Task description: Restate every line below word for word, but drop each picture.

Information shown:
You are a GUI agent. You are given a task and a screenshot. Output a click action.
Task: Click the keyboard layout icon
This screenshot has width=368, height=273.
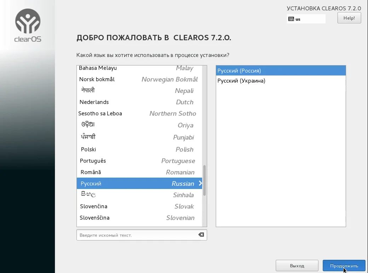[291, 19]
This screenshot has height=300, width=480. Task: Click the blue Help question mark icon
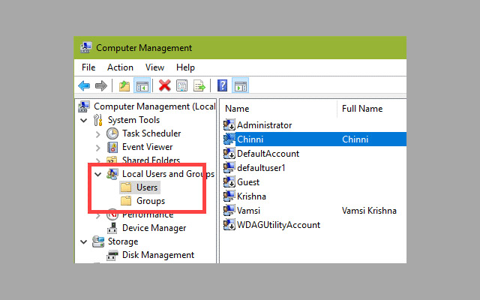[223, 86]
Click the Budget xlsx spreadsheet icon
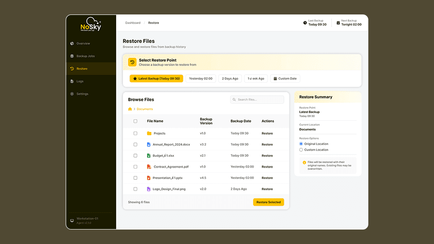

Response area:
You are a GUI agent. You are given a task and a screenshot. Output a click action.
Task: Click the keyboard layout icon
This screenshot has width=368, height=273.
[291, 19]
This screenshot has height=300, width=480. Task: Click the blue Help question mark icon
[223, 86]
Click the Budget xlsx spreadsheet icon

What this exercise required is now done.